■ GIVEN ENTRIES:
────────────────

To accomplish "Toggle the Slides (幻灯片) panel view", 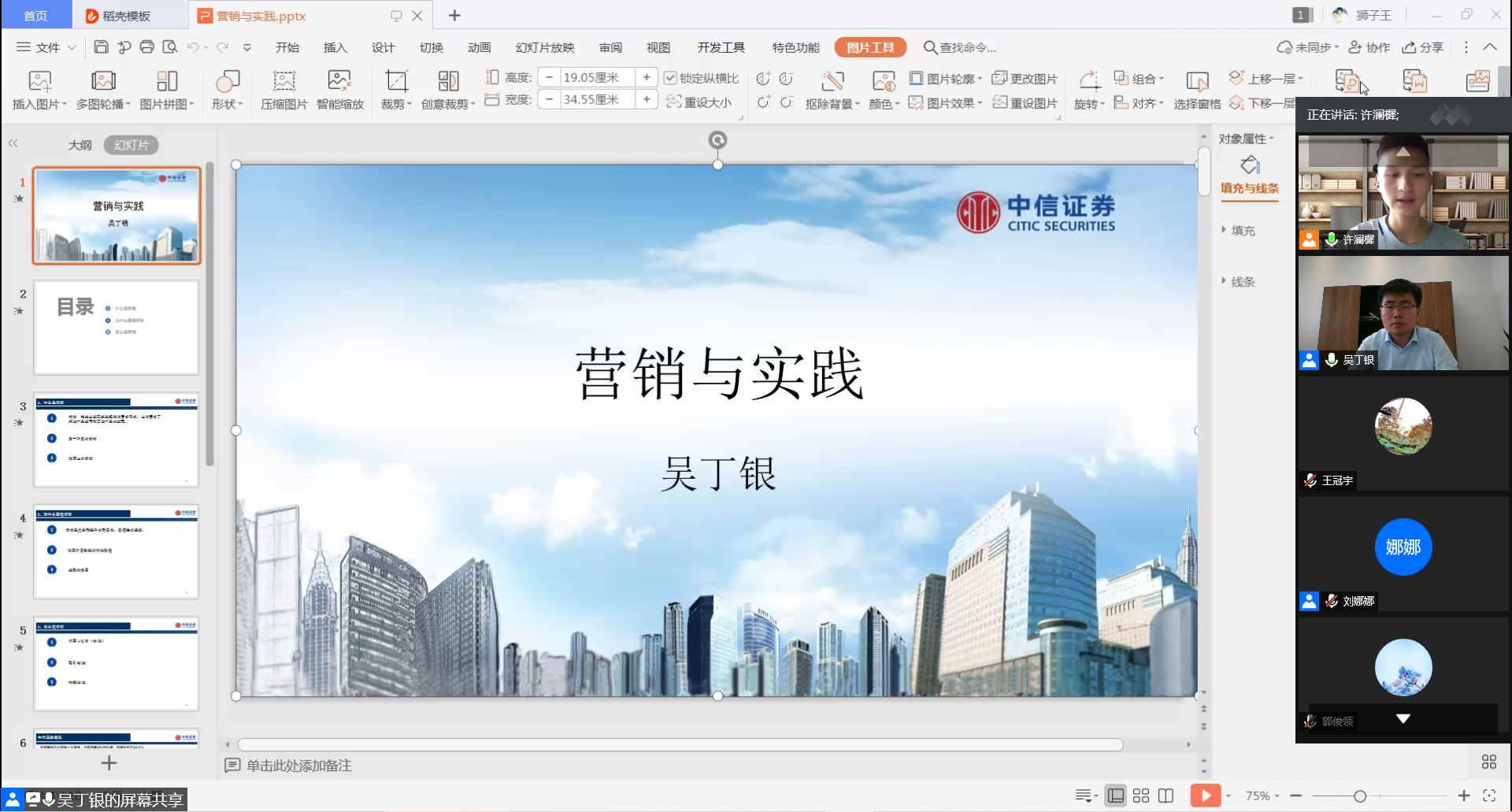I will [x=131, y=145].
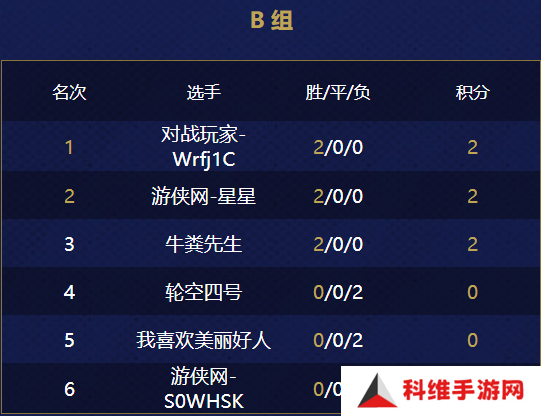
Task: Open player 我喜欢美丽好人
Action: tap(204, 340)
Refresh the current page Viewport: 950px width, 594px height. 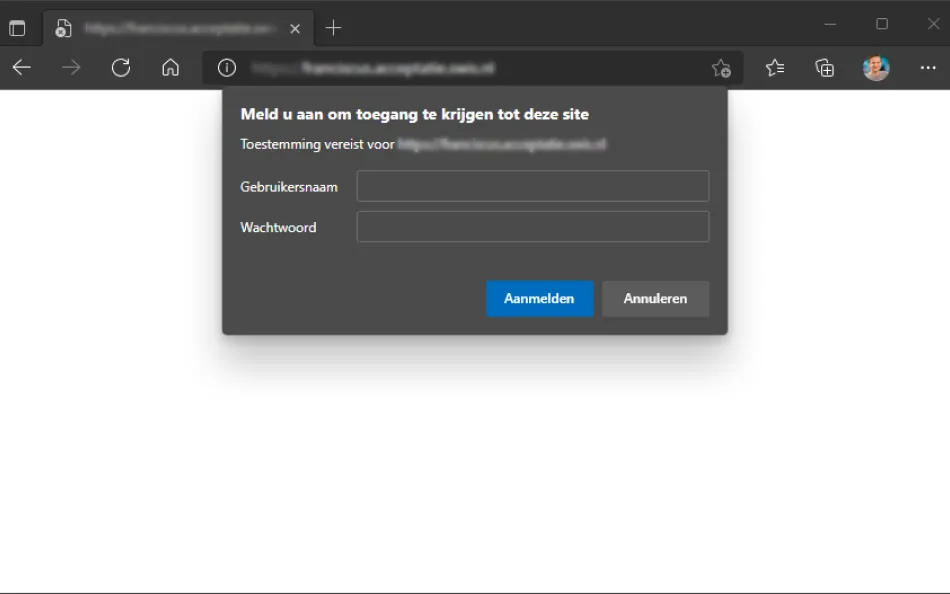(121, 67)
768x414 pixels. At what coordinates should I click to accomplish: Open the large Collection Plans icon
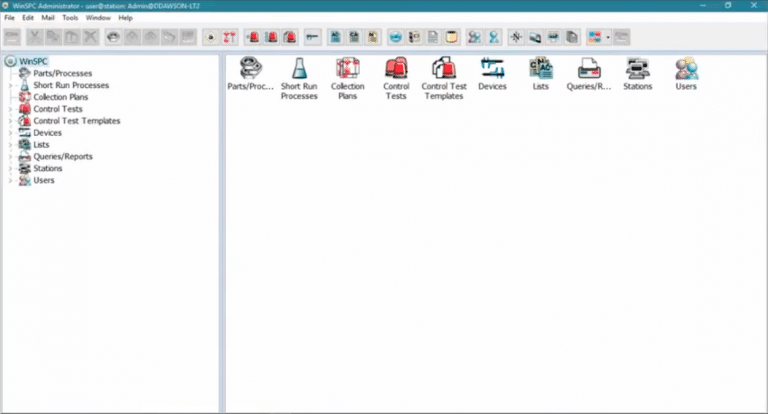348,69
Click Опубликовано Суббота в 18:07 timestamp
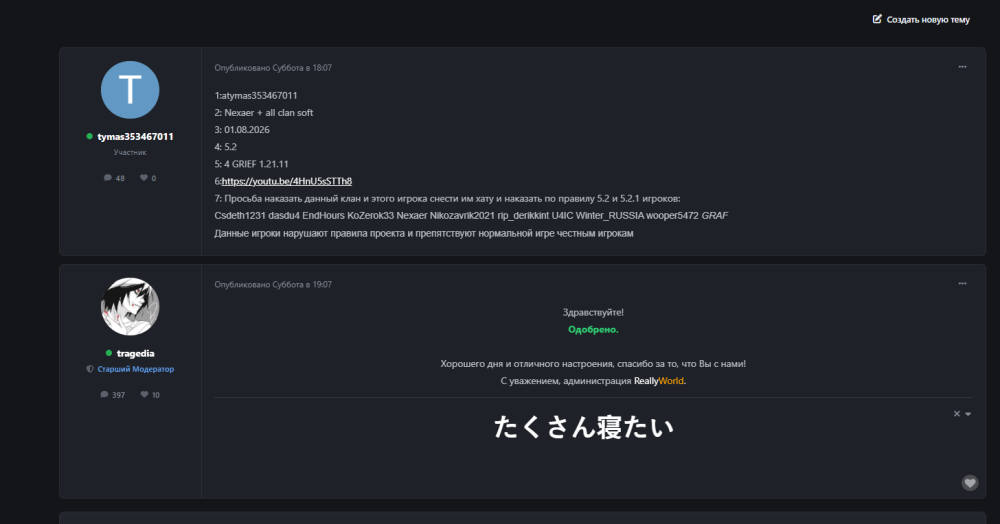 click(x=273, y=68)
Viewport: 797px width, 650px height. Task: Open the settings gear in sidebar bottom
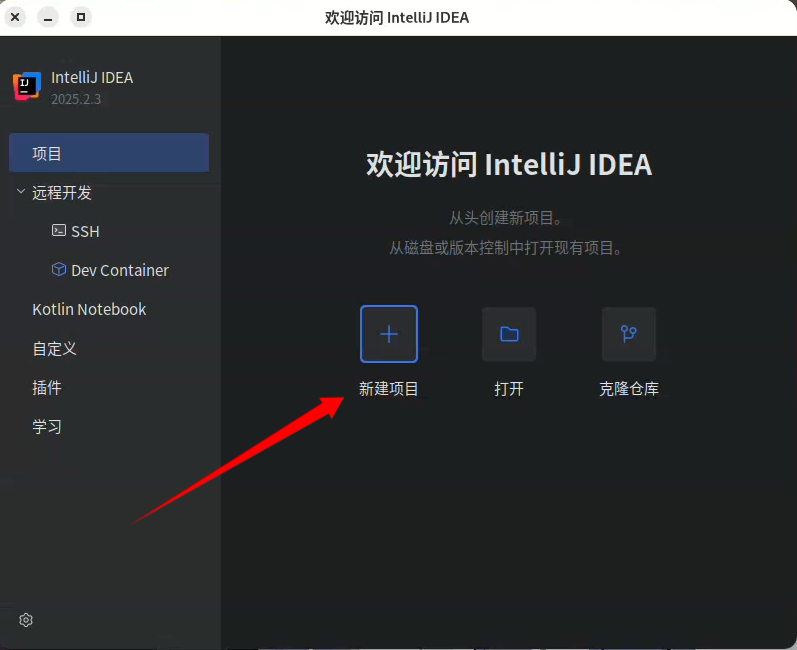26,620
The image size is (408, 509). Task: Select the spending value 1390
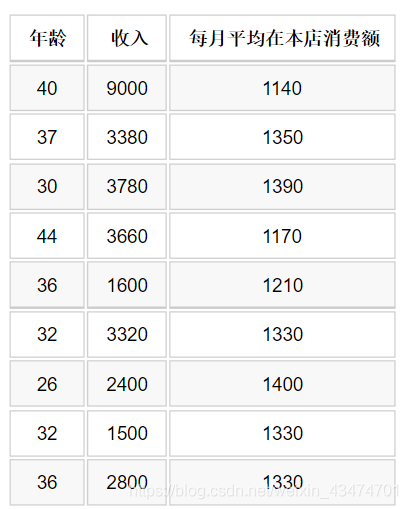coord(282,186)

────────────────

■ HOW TO COMPLETE THIS TASK: Please restate word for word each line from the one containing "768x414 pixels. At" to the end of the data above, without the pictures.

■ REPLY:
768x414 pixels. At what coordinates should I click to accomplish: Open the large Collection Plans icon
348,69
Click Опубликовано Суббота в 18:07 timestamp
 click(x=273, y=68)
Viewport: 797px width, 650px height. Task: Open the settings gear in sidebar bottom
26,620
The image size is (408, 509). Task: Select the spending value 1390
coord(282,186)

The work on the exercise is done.